Elle avait voulu faire de l’humour, mais cela m’avait blessé. Comparée à elle, qui avait déjà deux gamins à mon âge, j’étais une vieille fille. Et les vieilles filles, personne n’en voulait.

Une après-midi, en guise de cadeau à retardement, je filai dans un grand magasin m’acheter le sac de mes rêves, celui que j’avais repéré quelques jours auparavant. J’avais déjà un peu renouvelé ma garde-robe, et ce petit bijou allait compléter mon dressing. Il m’appelait depuis notre coup de foudre réciproque alors que, fièrement exposé sur un présentoir des galeries Lafayette, j’étais tombé sous son charme, et lui assurément sous le mien. Depuis, il m’obsédait. Comme j’avais déjà fait au moins trois rendez-vous cette semaine-là, je décidai que je méritais bien un peu de repos, et partis donc me l’offrir.

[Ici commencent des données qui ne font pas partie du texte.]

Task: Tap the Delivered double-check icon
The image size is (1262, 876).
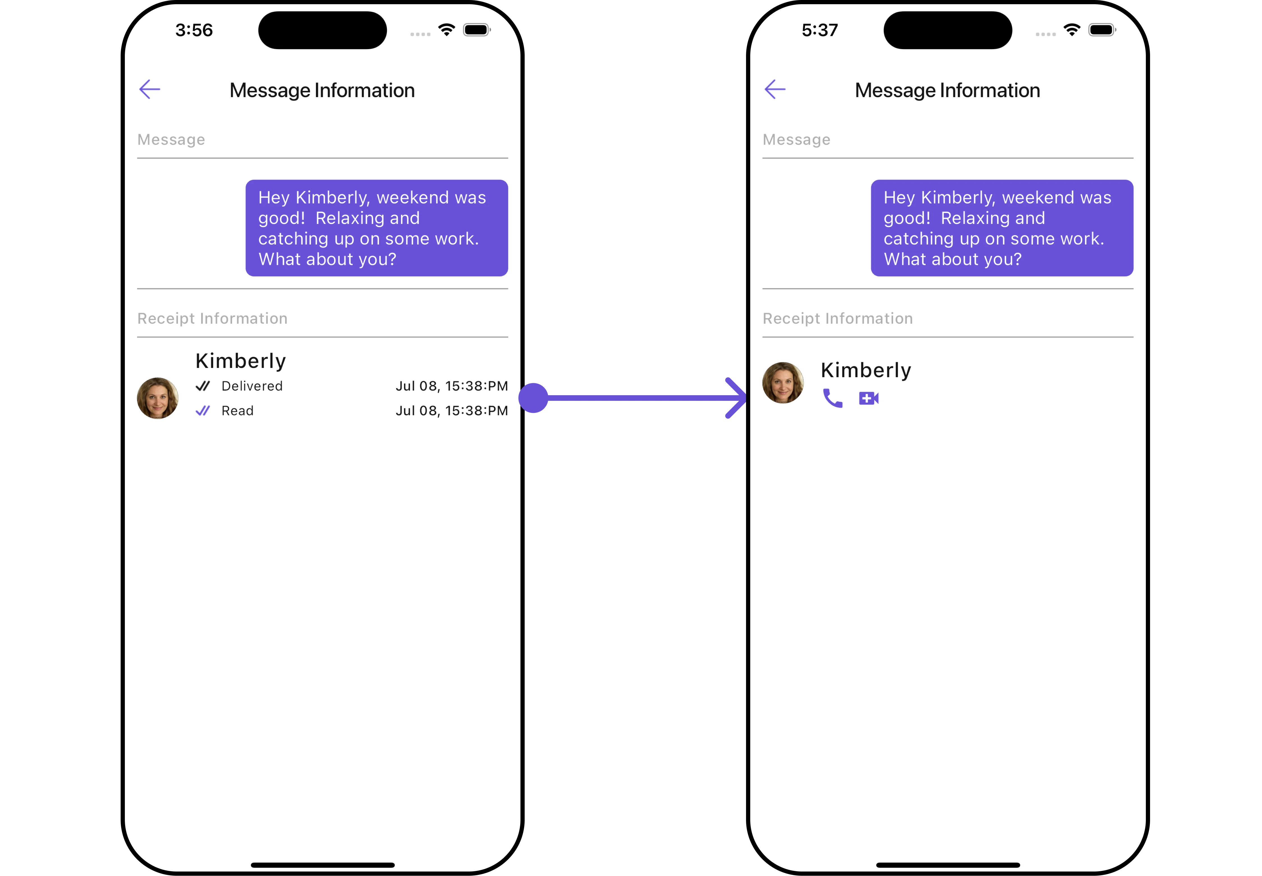Action: pyautogui.click(x=203, y=386)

Je n’avais pas actualisé mon annonce depuis plusieurs jours, ce qui signifiait qu’elle était moins visible, et moi, moins sollicitée. Chaque fois que je la remontais en haut de sa catégorie, cela entraînait une augmentation considérable du nombre de coups de fil. En me limitant à une relance hebdomadaire, je pouvais espérer n’obtenir qu’une cinquantaine d’appels par jour, au lieu des cent habituels. Cela était largement suffisant.

En sortant de la maroquinerie, le bras chargé de ma nouvelle merveille, je remarquai sur mon portable un énième numéro non-enregistré dans mon répertoire. Lorsque je le vis s’afficher sur mon écran pour la troisième fois, allez savoir pourquoi, alors que j’avais décidé d’être « off », je décrochai :

— Allo ?

À l’autre bout du téléphone, une voix grave d’outre-tombe. Le mec devait au moins avoir cinquante piges, faire un mètre quatre-vingt-dix et avoir la carrure de Jason Momoa.

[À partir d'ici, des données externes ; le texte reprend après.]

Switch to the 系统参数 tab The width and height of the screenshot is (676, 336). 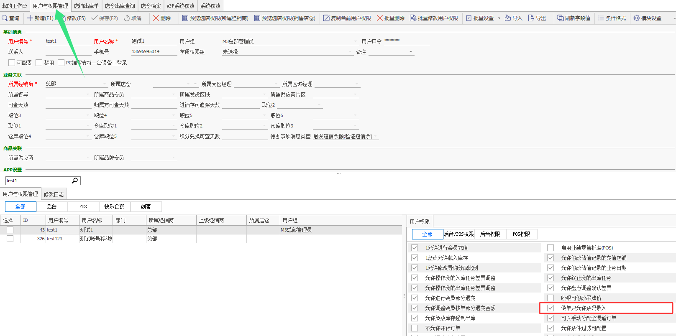210,6
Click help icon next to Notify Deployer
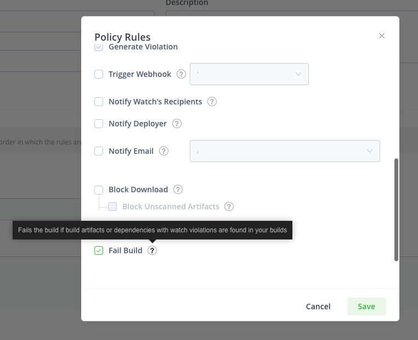This screenshot has width=418, height=340. pyautogui.click(x=177, y=124)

Même pas en rêve je l’accepte chez moi !

— J’aimerais un rendez-vous pour ce soir, s’il vous plaît, comment cela se passe ?

— Heu... Je ne travaille pas le soir.

— Je ne suis pas libre en journée, je bosse.

Et moi, tu crois que je fais quoi de mes journées ? Que je me tourne les pouces ?? Oui... bon, bref, passons.

— Vous ne pouvez pas faire une exception ? reprit-il avec insistance.

Typiquement le genre de phrase qui me faisait bondir et me donnait envie de taper sur quelqu’un. Sur le bout de ma langue, les mots faillirent m’échapper :

Eh bah non, crétin, je ne travaille pas, ni pour toi, ni pour un autre, capiche ? Je dis où, je dis comment, je dis combien, bordel !

À la place, je répondis de ma voix la plus douce :

— Eh bien... je ne sais pas... pourquoi pas... je vais voir... mais c’est pas sûr.

— C’est combien pour la totale ?

— 150.

— Trop cher pour moi. Vous ne pouvez pas me faire un prix ?

Nan mais tu t’es cru sur le souk de Marrakech ou quoi ??

En temps normal, je l’aurais envoyé bouler tellement loin qu’il aurait disparu de ma vue telle une petite balle de golf projetée violemment sur le green. Mais nous n’étions visiblement plus en temps normal.

— Bah... heu... écoutez... je ne sais pas.... peut-être 120 alors.

— Ok, cool. 22h, ça vous va ?

22h ??? Mais ce mec est dingue ! Je serai au lit, démaquillée, pas coiffée et en pyjama à cette heure-là, moi !!

— Bon bah.... heu... oui... pourquoi pas... mais pas après, hein !

Qui avait parlé à ma place et s’était emparé de ma bouche pour programmer un rendez-vous nocturne qui ne respectait aucune des règles de sécurité que je m’étais imposée ? Qui ???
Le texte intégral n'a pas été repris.